La loi Borloo, dite de « la seconde chance » après le surendettement

En 2004, la France s’est dotée d’un nouvel outil de lutte contre le surendettement. La loi « Pour la ville et la rénovation urbaine », dite « loi Borloo » ou loi « de la seconde chance ».
Le texte est relatif au traitement des situations d’endettement excessif. Il s’atèle notamment à adapter certaines mesures devant la commission de surendettement.

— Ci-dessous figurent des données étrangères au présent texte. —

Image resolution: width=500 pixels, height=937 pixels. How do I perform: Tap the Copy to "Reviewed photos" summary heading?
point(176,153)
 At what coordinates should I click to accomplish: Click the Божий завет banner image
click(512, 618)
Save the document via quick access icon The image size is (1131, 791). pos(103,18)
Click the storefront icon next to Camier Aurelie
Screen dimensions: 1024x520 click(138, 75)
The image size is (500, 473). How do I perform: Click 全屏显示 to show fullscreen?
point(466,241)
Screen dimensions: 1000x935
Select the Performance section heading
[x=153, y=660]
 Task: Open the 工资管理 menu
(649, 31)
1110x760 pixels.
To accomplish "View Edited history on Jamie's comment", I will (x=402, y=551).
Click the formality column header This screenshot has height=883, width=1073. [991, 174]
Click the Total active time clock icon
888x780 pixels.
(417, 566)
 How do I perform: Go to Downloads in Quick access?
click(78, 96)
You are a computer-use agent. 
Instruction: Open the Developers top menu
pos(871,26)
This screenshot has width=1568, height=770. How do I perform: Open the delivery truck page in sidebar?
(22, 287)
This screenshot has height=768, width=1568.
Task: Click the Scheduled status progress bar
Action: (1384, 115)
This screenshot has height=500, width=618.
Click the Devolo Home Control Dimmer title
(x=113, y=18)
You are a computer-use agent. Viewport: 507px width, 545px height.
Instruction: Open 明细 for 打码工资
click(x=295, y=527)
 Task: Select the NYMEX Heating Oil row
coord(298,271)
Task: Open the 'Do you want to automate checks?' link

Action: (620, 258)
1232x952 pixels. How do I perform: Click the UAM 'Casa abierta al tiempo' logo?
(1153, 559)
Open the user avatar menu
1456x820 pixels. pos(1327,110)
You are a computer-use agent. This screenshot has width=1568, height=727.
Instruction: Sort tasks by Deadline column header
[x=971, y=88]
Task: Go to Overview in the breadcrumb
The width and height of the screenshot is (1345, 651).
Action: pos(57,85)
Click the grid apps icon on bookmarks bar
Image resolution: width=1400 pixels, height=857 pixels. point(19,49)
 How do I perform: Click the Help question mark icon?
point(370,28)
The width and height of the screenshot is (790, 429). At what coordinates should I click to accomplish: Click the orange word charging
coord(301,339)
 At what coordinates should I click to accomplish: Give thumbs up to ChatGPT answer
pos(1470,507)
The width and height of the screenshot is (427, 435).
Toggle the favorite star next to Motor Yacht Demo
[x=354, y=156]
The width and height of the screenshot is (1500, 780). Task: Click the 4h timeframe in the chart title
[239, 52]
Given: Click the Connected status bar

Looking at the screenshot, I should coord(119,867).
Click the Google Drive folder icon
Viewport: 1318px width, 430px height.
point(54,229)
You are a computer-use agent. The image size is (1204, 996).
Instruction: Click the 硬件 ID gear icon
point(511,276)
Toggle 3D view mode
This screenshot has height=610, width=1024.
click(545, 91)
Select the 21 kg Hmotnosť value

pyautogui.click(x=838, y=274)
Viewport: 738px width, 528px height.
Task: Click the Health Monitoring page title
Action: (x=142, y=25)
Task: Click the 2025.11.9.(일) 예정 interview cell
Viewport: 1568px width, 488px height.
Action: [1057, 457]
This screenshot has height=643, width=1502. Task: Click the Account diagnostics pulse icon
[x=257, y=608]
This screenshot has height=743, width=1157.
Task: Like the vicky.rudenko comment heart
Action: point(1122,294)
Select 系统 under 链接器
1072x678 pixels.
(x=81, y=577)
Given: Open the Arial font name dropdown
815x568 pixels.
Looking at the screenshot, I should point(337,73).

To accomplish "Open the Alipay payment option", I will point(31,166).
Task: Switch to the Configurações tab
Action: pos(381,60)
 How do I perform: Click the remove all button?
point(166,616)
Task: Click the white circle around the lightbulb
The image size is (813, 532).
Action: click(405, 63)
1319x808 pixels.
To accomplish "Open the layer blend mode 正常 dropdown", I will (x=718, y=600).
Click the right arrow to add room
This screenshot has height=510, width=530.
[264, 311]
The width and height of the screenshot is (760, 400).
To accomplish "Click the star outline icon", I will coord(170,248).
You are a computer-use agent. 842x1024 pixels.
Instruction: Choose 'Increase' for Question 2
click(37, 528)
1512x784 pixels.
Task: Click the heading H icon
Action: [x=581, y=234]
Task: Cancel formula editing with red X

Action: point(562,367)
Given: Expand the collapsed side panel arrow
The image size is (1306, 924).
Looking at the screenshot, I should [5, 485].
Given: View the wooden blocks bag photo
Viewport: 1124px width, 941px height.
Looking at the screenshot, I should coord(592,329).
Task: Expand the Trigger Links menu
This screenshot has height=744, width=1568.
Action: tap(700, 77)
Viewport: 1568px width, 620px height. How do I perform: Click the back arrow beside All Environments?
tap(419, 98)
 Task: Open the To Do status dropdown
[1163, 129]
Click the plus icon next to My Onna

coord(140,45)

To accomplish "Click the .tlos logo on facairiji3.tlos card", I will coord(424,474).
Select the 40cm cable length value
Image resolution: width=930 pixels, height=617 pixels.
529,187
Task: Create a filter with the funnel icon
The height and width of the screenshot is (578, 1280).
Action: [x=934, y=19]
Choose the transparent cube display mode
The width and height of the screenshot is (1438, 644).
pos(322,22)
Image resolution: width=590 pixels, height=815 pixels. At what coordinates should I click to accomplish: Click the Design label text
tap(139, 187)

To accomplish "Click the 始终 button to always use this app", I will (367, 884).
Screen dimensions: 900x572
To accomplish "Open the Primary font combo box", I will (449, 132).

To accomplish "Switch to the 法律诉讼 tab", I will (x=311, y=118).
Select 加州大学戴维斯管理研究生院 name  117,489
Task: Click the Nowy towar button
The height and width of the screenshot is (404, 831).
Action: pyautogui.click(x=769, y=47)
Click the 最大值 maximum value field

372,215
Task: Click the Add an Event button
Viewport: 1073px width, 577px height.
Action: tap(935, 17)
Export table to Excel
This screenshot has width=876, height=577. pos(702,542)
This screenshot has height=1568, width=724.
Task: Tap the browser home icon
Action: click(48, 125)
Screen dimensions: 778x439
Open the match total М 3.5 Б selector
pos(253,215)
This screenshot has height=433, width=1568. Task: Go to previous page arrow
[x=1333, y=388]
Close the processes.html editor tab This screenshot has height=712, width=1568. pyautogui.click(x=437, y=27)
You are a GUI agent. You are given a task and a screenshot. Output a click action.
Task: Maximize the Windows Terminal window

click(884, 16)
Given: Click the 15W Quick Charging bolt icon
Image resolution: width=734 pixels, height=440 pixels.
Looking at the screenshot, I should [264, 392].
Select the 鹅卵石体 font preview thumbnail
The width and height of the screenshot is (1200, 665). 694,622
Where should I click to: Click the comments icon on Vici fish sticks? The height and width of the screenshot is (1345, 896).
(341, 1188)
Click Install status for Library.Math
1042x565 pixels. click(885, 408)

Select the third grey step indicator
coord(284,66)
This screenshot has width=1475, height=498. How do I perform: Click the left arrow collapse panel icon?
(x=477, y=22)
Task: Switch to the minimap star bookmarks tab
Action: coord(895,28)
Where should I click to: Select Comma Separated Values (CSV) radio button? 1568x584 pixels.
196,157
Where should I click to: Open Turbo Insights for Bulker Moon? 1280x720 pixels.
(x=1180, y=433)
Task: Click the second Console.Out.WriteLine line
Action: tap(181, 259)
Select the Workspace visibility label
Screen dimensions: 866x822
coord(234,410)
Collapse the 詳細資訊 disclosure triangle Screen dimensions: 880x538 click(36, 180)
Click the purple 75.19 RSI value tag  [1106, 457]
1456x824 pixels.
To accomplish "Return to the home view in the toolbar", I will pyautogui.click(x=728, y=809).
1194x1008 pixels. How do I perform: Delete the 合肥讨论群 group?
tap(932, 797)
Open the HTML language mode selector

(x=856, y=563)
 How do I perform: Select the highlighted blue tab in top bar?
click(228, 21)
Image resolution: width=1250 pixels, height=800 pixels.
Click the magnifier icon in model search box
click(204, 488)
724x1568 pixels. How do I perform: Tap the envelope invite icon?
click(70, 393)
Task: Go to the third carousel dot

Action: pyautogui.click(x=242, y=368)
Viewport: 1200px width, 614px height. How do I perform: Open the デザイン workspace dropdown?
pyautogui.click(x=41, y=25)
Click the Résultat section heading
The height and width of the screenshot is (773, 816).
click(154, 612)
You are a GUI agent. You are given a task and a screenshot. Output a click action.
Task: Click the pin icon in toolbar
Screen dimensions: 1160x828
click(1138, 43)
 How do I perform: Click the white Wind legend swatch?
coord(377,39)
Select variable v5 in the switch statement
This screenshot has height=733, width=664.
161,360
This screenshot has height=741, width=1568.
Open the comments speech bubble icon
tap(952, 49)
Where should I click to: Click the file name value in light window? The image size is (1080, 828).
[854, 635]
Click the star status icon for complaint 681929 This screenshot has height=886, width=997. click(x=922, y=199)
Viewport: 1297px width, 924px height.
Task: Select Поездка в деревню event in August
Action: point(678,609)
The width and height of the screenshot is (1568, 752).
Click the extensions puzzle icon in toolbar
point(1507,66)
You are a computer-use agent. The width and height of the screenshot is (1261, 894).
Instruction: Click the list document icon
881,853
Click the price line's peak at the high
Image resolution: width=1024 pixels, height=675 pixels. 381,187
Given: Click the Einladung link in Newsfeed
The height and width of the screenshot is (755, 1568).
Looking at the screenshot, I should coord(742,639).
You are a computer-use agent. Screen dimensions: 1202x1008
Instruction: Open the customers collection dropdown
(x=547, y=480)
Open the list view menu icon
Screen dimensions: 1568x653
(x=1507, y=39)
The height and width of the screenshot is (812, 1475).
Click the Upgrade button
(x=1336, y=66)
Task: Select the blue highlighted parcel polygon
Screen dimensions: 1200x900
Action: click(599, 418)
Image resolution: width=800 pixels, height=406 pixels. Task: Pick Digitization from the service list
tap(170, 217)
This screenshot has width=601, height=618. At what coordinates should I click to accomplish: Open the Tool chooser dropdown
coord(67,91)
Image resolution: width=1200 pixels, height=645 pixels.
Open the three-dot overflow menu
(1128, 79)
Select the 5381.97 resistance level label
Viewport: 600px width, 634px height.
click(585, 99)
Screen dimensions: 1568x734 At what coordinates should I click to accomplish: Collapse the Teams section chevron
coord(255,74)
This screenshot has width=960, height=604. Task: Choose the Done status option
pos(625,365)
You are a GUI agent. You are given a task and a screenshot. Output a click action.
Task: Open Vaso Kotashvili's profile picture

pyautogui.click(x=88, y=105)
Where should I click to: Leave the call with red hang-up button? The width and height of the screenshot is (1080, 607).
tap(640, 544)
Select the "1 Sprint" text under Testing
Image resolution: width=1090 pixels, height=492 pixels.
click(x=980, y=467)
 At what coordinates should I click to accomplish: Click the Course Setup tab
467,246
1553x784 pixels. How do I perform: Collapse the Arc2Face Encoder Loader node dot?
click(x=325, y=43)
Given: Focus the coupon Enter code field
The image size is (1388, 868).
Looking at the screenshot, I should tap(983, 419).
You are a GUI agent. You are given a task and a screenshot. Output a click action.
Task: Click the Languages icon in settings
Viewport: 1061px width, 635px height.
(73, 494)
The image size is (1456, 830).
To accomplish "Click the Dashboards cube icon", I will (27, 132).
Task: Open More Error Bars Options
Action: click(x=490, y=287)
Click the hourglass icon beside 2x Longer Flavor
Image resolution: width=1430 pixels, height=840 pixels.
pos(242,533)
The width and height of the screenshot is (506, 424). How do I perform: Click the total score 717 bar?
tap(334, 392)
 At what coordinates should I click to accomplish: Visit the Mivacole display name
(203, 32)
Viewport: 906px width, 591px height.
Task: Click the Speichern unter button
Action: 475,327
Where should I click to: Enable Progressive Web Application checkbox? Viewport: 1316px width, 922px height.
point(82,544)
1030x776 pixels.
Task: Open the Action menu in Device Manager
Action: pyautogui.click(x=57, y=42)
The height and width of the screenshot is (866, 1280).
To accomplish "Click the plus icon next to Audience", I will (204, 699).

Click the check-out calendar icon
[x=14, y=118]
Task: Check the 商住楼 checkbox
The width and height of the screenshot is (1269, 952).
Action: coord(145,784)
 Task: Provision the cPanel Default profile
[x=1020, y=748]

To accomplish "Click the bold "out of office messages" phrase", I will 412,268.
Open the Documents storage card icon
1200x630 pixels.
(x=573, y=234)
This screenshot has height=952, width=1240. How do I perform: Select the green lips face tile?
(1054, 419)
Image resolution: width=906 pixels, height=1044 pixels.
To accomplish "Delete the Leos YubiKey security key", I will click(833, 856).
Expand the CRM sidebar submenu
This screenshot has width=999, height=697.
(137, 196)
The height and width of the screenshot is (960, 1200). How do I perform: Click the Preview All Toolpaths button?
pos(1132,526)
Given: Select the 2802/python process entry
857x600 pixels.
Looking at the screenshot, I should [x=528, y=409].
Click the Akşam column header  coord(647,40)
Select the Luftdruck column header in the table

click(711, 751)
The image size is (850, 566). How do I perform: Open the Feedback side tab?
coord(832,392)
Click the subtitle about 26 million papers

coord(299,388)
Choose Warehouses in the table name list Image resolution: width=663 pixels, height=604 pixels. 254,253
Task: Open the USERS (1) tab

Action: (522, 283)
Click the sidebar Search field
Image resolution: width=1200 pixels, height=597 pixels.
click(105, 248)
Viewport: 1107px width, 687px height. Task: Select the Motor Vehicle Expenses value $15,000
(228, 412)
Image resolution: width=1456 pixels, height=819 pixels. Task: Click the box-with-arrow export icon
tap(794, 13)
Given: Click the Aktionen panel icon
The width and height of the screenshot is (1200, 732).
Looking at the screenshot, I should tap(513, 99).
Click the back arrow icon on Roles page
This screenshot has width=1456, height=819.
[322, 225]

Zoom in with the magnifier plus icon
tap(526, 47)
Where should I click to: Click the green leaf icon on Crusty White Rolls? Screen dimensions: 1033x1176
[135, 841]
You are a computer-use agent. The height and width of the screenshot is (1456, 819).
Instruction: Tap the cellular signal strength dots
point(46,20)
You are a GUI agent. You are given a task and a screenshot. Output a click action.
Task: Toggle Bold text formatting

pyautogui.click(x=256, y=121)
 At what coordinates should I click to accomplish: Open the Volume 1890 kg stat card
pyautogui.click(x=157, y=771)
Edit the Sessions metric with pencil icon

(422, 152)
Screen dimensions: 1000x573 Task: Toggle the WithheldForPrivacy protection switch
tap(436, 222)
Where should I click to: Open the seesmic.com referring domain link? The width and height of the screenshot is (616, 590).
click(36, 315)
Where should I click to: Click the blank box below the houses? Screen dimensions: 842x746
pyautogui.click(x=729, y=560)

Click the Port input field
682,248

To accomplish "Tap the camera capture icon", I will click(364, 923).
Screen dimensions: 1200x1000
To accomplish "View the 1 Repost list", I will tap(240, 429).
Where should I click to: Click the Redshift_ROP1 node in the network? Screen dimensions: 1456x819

La procédure de rétablissement personnel

  • La grande nouveauté de la loi Borloo est la création de la procédure judiciaire de rétablissement personnel. Elle permet de sortir du surendettement par un effacement total des dettes moyennant la liquidation des biens du surendetté.
    Elle s’adresse aux surendettés dont la situation est irrémédiablement compromise. Elle leur permet de sortir du cercle vicieux en leur offrant une « seconde chance ».
    Cette loi s’inspire notamment de la procédure de faillite civile en vigueur depuis la fin du 19ème siècle en Alsace-Moselle. Région dans laquelle le taux de rechute observé n’était que de 1,16%.
  • La loi Borloo invite les commissions de surendettement à saisir le plus rapidement possible le juge de l’exécution pour les dossiers ouvrant droit à un plan de « rétablissement personnel ».

Bilan et réflexions

  • Cette mesure de rétablissement personnel semble plus adaptée à l’évolution du surendettement. Les personnes en situation de surendettement passif, victimes d’un accident de la vie, incapables de faire face à leurs créances de façon irrémédiable sont plus nombreuses chaque année.
    Il subsiste cependant une inadéquation entre l’urgence de traitement qu’exigent les situations d’endettement excessif et la lenteur des procédures juridiques.
  • Les observateurs notent qu’il serait de toute façon plus efficace d’effectuer une prévention de cette situation plutôt que de chercher à guérir les surendettés.
  • La question du surendettement pose finalement celle de la nécessité d’un meilleur suivi social dans une société toujours plus financiarisée.
  • La problématique rejoint celle de la baisse du pouvoir d’achat des ménages car les crédits à tout vas semblent se substituer aux revenus minimum pour le maintien du niveau de vie.